» Text extract
---------------
# a masive mastif



## mist (Jun 23, 2007)

Awww he's a sweetie. I think he's a dogue de Bordeaux or French Mastiff, he can weigh up to 50kg (110 lb) , imagine him as a lap dog


----------



## Lisa_and_Willow. (Dec 18, 2007)

I think Mist is right, looks like a dogue de Bordeaux. I saw one of them in the back seat of a Mini the other day!!


----------



## moverking (Feb 26, 2007)

This was the Hooch dog in the movie Turner and Hooch, so ugly he's handsome. Kind of grows on you:.
What loads of slobber, though, lol


----------



## Lexie's Mom (Dec 14, 2005)

that is a french mastiff .... they are adorable.


----------



## Carmen (Jun 2, 2008)

We have one of these in our area too. A young male. He is super friendly and just wants to jump up on you and slobber on you. Definitely a beast of an animal.


----------



## Ardeagold (Feb 26, 2007)

Yep...sweet, sweet dogs!!

What a cutie pie!


----------



## Packleader (Nov 27, 2007)

Very handsome young " Hooch" gotta love that face!


----------



## FlyingQuizini (Oct 24, 2006)

Yup. A big ol' Bordeaux...


----------
---------------
» Goals
1/ Give the username of every poster in the mastiff thread.
2/ According to moverking in the mastiff thread, which movie featured this kind of dog?
Base your answers only on the mastiff thread.

[Word and item positions]
---------------
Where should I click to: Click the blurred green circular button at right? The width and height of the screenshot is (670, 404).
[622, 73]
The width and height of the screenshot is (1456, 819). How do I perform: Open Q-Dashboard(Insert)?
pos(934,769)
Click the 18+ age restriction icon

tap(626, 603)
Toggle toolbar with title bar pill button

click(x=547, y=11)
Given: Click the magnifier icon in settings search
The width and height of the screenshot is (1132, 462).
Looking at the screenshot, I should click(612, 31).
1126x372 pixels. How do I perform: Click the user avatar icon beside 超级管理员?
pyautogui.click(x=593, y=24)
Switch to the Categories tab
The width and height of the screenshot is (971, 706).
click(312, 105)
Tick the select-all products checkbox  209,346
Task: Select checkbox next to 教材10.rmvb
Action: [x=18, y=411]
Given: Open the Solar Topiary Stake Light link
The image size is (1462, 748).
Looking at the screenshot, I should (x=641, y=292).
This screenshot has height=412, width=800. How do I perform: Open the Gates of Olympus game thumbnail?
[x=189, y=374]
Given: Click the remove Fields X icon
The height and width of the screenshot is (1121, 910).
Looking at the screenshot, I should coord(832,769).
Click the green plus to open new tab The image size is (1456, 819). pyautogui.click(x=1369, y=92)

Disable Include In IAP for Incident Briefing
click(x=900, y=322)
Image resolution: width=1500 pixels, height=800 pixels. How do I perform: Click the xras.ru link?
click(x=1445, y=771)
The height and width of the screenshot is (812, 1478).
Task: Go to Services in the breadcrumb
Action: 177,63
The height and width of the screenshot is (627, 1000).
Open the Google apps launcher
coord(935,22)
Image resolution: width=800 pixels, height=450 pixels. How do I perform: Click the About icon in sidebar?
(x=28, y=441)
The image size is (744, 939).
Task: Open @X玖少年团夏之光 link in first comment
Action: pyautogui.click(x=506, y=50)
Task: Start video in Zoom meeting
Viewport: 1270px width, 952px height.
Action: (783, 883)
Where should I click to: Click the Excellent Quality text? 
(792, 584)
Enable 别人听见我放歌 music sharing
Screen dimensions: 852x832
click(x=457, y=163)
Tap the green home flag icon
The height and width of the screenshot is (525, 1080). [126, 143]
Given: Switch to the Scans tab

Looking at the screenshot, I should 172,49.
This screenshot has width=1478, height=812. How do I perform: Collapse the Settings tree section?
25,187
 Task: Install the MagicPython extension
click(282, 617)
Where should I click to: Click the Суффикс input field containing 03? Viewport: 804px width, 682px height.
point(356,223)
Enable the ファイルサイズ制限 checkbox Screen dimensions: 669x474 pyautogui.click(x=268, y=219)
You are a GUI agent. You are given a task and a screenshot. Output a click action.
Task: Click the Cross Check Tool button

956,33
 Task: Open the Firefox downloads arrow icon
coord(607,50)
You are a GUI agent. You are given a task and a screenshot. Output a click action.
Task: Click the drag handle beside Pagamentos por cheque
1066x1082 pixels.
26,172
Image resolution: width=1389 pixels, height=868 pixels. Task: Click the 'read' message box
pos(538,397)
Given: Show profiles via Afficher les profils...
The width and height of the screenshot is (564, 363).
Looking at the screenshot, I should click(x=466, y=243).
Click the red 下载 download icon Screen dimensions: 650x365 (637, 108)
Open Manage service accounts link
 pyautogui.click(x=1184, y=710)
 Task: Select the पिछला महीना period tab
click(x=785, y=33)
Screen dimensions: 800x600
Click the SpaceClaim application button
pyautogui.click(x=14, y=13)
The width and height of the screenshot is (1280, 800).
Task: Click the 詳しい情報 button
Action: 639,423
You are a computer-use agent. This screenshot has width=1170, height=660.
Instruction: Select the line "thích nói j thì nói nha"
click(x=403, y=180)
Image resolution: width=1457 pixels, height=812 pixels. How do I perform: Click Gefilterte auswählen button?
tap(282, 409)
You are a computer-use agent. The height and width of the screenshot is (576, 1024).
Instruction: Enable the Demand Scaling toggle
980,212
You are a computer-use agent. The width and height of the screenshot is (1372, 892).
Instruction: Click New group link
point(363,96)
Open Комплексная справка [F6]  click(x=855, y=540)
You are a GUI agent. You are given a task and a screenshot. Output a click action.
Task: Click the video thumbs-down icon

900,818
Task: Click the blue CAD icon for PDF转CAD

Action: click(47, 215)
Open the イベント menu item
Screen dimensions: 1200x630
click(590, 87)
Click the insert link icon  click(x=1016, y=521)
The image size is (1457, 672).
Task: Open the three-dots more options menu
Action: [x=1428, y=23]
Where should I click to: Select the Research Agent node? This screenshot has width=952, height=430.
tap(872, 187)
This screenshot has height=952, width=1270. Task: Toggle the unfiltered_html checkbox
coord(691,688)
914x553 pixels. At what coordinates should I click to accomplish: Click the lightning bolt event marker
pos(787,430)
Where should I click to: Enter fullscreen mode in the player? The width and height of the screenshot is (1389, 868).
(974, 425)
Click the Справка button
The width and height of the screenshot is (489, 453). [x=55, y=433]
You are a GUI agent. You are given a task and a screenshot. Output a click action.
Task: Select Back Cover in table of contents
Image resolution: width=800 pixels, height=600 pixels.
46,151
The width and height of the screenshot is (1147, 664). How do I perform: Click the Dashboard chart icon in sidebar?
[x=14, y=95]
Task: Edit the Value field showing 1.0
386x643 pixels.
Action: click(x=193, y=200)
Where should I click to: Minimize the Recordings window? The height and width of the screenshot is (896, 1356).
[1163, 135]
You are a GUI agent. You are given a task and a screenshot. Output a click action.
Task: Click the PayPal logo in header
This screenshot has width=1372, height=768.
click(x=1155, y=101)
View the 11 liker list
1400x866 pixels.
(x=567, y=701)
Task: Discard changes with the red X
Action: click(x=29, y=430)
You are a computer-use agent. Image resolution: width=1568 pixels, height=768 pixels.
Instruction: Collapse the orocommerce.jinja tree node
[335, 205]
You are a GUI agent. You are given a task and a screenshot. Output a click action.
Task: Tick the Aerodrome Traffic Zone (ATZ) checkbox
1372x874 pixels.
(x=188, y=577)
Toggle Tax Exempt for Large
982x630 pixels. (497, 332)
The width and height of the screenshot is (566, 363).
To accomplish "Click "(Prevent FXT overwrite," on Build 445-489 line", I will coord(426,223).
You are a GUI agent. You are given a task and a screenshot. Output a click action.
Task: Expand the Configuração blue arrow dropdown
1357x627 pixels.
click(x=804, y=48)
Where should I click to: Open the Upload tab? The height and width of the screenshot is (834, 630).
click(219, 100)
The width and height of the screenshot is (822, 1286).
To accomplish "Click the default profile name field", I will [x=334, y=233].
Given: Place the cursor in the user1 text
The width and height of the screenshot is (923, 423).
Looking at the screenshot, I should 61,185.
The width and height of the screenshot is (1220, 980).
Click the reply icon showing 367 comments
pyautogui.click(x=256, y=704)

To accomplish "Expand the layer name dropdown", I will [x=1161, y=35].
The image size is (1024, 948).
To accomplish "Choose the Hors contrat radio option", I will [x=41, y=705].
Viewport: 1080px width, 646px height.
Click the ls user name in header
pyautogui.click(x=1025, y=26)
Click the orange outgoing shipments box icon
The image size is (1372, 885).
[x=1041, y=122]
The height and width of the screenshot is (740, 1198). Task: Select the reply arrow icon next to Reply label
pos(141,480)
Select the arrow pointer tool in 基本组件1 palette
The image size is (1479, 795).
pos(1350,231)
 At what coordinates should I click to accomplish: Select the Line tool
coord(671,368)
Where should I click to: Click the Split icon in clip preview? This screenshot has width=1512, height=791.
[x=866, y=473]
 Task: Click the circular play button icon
---------------
» Responses by task
1/ mist, Lisa_and_Willow., moverking, Lexie's Mom, Carmen, Ardeagold, Packleader, FlyingQuizini

2/ Turner and Hooch